Самым же страшным для футбола было то ужасное мгновение, когда мяч залетал под окна жёлтого дома с библиотекой. И приходилось к нему (мячу) пробираться. Что тут творилось! Что тут начиналось! Со страшным и ужасным стуком распахивались окна. Доносились ужасные проклятия. Даже безнадёжно больных и парализованных подвозили в эти мгновения к окнам, чтобы они могли совершить свой законный плевок в нашу сторону. Потрясая палками, авоськами и пенсионными удостоверениями на нас выходила целая армада старушек. Наконец, в жаркую погоду на нашу площадку начинали выливать воду целыми ведрами. Вроде бы мы гоняем пыль. Надо мол эту пыль прибить. А то мол дышать нечем.
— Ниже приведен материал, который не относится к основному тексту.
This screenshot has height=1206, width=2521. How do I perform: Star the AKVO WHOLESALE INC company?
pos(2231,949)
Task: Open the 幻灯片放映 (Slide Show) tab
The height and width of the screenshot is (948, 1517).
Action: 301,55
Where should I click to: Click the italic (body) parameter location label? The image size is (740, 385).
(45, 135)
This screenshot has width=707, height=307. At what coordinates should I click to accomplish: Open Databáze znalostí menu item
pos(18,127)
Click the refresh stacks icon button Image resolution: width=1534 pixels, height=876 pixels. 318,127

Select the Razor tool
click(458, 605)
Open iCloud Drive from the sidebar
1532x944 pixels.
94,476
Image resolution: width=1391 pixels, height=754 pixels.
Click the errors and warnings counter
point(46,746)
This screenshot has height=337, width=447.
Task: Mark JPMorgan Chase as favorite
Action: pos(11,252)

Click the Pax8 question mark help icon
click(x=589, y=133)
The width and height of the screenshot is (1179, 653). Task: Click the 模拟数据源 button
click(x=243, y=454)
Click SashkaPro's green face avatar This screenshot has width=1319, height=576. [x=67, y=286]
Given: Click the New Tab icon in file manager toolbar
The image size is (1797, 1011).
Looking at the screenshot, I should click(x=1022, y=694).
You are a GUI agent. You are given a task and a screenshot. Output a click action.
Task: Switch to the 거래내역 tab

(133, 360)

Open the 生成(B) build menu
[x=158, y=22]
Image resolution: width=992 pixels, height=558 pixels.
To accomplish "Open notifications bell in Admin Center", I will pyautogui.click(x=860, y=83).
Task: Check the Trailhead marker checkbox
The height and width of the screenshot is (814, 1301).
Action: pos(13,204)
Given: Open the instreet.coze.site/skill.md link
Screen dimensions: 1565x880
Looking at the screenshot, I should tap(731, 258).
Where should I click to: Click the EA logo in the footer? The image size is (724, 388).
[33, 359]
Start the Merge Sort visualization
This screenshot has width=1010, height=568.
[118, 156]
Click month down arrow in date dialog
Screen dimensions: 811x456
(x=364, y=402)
Из-за воды перемешанной с пылью мяч становился облепленным грязью за десять секунд — и играть им было ужасно неприятно. Перемазанные и обозлённые мы прекращали игру, садясь возле асфальта на бордюрчик, выломанный во многих местах. И ждали пока мяч обсохнет. Ждать приходилось долго.
— Ну что мне им, стекла бить, что ли? — тоскливо говорил Колупаев.
— Должен быть какой-то выход! — горячо восклицал Сурен.
…Фамилия у Сурена была футбольная — Иштоян. В родном Ереване у Сурена остались бабушка, дедушка, куча двоюродных братьев и сестёр, а также друзья детства. Сурен регулярно уезжал к ним на каникулы. И болел поэтому за «Арарат».
Это было золотое время армянского футбола — начало 70-х годов. «Арарат» выигрывал, ну буквально у всех. О «Нефтчи» в то время даже и говорить не приходилось — они плелись в хвосте, в то время как «Арарат» был на самой что ни на есть вершине. И оттуда гордо посматривал на остальных.
Нападающий Левон Иштоян был гордостью армянского народа.
— Он тебе кто, родственник? — хмуро спрашивал Колупаев.
— Родственник! — гордо отвечал Сурен. — У отца спроси!
— Родственник не родственник, всё равно ты уже в Москве живёшь! — угрюмо говорил Колупаев. — Болей за «Спартак». Не хочешь за «Спартак» болей за «Динамо». Не хочешь за «Динамо» болей за «Торпедо». Ну в крайнем случае за ЦСКА.
— Я за «Арарат» болею, — тихо вздыхал Сурен. — Ничего не могу с собой поделать.
— А ты попробуй! — ввязывался Хромой. — Ты однажды включи телик, сосредоточься, а потом повторяй по себя: «Спартак», «Спартак», «Спартак»!..
— Но «Арарат» ведь всё равно выиграет! — горячо восклицал Сурен.